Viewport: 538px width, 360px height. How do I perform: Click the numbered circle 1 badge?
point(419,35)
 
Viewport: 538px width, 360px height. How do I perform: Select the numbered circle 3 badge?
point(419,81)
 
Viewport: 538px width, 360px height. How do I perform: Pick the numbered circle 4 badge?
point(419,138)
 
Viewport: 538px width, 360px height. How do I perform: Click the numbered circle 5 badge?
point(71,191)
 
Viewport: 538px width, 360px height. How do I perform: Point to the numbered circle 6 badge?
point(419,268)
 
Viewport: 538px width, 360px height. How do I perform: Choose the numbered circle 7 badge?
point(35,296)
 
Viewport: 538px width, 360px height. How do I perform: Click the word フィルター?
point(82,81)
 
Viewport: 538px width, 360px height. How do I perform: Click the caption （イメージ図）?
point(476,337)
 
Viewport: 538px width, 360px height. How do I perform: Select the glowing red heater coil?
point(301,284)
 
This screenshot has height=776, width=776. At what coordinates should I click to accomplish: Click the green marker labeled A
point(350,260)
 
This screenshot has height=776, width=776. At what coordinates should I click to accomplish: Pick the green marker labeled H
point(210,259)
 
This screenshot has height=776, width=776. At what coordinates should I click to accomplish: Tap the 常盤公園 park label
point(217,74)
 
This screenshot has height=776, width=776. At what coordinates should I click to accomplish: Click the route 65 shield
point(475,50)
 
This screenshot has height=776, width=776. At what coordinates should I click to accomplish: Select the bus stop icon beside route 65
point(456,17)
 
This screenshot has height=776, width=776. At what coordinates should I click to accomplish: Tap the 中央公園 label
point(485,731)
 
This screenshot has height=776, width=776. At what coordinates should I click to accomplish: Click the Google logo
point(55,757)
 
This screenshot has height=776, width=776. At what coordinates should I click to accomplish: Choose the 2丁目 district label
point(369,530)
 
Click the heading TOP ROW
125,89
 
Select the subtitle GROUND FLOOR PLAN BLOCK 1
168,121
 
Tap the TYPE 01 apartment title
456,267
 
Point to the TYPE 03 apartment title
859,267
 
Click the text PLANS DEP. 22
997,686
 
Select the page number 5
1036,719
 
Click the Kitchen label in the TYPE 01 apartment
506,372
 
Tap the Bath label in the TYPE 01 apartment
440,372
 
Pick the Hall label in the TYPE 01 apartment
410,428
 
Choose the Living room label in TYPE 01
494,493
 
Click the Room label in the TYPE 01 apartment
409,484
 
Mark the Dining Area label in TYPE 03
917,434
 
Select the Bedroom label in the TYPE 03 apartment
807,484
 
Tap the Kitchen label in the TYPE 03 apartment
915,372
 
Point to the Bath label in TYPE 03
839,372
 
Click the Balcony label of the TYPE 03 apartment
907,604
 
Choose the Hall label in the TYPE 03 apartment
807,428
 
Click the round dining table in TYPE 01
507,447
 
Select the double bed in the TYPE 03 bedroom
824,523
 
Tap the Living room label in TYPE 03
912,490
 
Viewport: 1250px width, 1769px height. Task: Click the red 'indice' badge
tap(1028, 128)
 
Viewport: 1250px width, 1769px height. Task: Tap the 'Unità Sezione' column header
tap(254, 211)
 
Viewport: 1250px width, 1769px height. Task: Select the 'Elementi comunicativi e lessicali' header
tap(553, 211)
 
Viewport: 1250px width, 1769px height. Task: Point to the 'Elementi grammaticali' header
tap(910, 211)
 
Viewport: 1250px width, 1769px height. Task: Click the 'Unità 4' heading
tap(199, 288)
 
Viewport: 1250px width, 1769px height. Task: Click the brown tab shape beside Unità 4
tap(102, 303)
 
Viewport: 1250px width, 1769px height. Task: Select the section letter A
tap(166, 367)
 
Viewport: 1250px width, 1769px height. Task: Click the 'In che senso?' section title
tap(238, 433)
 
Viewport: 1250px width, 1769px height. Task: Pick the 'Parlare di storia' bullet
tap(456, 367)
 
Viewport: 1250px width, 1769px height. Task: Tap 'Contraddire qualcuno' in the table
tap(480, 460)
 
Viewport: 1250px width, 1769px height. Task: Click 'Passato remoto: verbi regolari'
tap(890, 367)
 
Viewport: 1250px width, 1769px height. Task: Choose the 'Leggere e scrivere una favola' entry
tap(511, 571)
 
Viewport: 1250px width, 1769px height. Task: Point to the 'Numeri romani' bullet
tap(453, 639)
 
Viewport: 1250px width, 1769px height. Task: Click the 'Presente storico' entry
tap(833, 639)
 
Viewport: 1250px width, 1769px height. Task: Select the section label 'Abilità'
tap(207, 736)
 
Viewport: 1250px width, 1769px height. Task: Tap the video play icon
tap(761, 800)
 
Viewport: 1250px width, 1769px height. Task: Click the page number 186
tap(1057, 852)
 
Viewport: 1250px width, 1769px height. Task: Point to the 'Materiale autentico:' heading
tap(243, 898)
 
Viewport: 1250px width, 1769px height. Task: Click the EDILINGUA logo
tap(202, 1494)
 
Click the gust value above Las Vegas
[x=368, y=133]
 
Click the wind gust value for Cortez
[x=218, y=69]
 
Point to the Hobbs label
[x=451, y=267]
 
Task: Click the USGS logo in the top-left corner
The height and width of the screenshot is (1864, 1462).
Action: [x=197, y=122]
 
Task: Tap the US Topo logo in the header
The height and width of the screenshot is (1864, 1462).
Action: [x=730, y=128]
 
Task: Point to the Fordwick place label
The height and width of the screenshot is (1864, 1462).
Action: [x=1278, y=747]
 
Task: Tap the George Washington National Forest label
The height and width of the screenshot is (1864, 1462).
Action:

..............................

- **Task requirements**
Update the lines above by replacing every occurrence of "green marker" with "green pin", and leave all other text as it is.

- **Solution below**
Viewport: 538px width, 360px height. How do I perform: Click the numbered circle 1 badge?
point(419,35)
 
Viewport: 538px width, 360px height. How do I perform: Select the numbered circle 3 badge?
point(419,81)
 
Viewport: 538px width, 360px height. How do I perform: Pick the numbered circle 4 badge?
point(419,138)
 
Viewport: 538px width, 360px height. How do I perform: Click the numbered circle 5 badge?
point(71,191)
 
Viewport: 538px width, 360px height. How do I perform: Point to the numbered circle 6 badge?
point(419,268)
 
Viewport: 538px width, 360px height. How do I perform: Choose the numbered circle 7 badge?
point(35,296)
 
Viewport: 538px width, 360px height. How do I perform: Click the word フィルター?
point(82,81)
 
Viewport: 538px width, 360px height. How do I perform: Click the caption （イメージ図）?
point(476,337)
 
Viewport: 538px width, 360px height. How do I perform: Select the glowing red heater coil?
point(301,284)
 
This screenshot has height=776, width=776. At what coordinates should I click to accomplish: Click the green pin labeled A
point(350,260)
 
This screenshot has height=776, width=776. At what coordinates should I click to accomplish: Pick the green pin labeled H
point(210,259)
 
This screenshot has height=776, width=776. At what coordinates should I click to accomplish: Tap the 常盤公園 park label
point(217,74)
 
This screenshot has height=776, width=776. At what coordinates should I click to accomplish: Click the route 65 shield
point(475,50)
 
This screenshot has height=776, width=776. At what coordinates should I click to accomplish: Select the bus stop icon beside route 65
point(456,17)
 
This screenshot has height=776, width=776. At what coordinates should I click to accomplish: Tap the 中央公園 label
point(485,731)
 
This screenshot has height=776, width=776. At what coordinates should I click to accomplish: Click the Google logo
point(55,757)
 
This screenshot has height=776, width=776. At what coordinates should I click to accomplish: Choose the 2丁目 district label
point(369,530)
 
Click the heading TOP ROW
125,89
 
Select the subtitle GROUND FLOOR PLAN BLOCK 1
168,121
 
Tap the TYPE 01 apartment title
456,267
 
Point to the TYPE 03 apartment title
859,267
 
Click the text PLANS DEP. 22
997,686
 
Select the page number 5
1036,719
 
Click the Kitchen label in the TYPE 01 apartment
506,372
 
Tap the Bath label in the TYPE 01 apartment
440,372
 
Pick the Hall label in the TYPE 01 apartment
410,428
 
Choose the Living room label in TYPE 01
494,493
 
Click the Room label in the TYPE 01 apartment
409,484
 
Mark the Dining Area label in TYPE 03
917,434
 
Select the Bedroom label in the TYPE 03 apartment
807,484
 
Tap the Kitchen label in the TYPE 03 apartment
915,372
 
Point to the Bath label in TYPE 03
839,372
 
Click the Balcony label of the TYPE 03 apartment
907,604
 
Choose the Hall label in the TYPE 03 apartment
807,428
 
Click the round dining table in TYPE 01
507,447
 
Select the double bed in the TYPE 03 bedroom
824,523
 
Tap the Living room label in TYPE 03
912,490
 
Viewport: 1250px width, 1769px height. Task: Click the red 'indice' badge
tap(1028, 128)
 
Viewport: 1250px width, 1769px height. Task: Tap the 'Unità Sezione' column header
tap(254, 211)
 
Viewport: 1250px width, 1769px height. Task: Select the 'Elementi comunicativi e lessicali' header
tap(553, 211)
 
Viewport: 1250px width, 1769px height. Task: Point to the 'Elementi grammaticali' header
tap(910, 211)
 
Viewport: 1250px width, 1769px height. Task: Click the 'Unità 4' heading
tap(199, 288)
 
Viewport: 1250px width, 1769px height. Task: Click the brown tab shape beside Unità 4
tap(102, 303)
 
Viewport: 1250px width, 1769px height. Task: Select the section letter A
tap(166, 367)
 
Viewport: 1250px width, 1769px height. Task: Click the 'In che senso?' section title
tap(238, 433)
 
Viewport: 1250px width, 1769px height. Task: Pick the 'Parlare di storia' bullet
tap(456, 367)
 
Viewport: 1250px width, 1769px height. Task: Tap 'Contraddire qualcuno' in the table
tap(480, 460)
 
Viewport: 1250px width, 1769px height. Task: Click 'Passato remoto: verbi regolari'
tap(890, 367)
 
Viewport: 1250px width, 1769px height. Task: Choose the 'Leggere e scrivere una favola' entry
tap(511, 571)
 
Viewport: 1250px width, 1769px height. Task: Point to the 'Numeri romani' bullet
tap(453, 639)
 
Viewport: 1250px width, 1769px height. Task: Click the 'Presente storico' entry
tap(833, 639)
 
Viewport: 1250px width, 1769px height. Task: Select the section label 'Abilità'
tap(207, 736)
 
Viewport: 1250px width, 1769px height. Task: Tap the video play icon
tap(761, 800)
 
Viewport: 1250px width, 1769px height. Task: Click the page number 186
tap(1057, 852)
 
Viewport: 1250px width, 1769px height. Task: Point to the 'Materiale autentico:' heading
tap(243, 898)
 
Viewport: 1250px width, 1769px height. Task: Click the EDILINGUA logo
tap(202, 1494)
 
Click the gust value above Las Vegas
[x=368, y=133]
 
Click the wind gust value for Cortez
[x=218, y=69]
 
Point to the Hobbs label
[x=451, y=267]
 
Task: Click the USGS logo in the top-left corner
The height and width of the screenshot is (1864, 1462).
Action: [x=197, y=122]
 
Task: Tap the US Topo logo in the header
The height and width of the screenshot is (1864, 1462).
Action: [x=730, y=128]
 
Task: Point to the Fordwick place label
The height and width of the screenshot is (1864, 1462).
Action: [x=1278, y=747]
 
Task: Tap the George Washington National Forest label
The height and width of the screenshot is (1864, 1462).
Action:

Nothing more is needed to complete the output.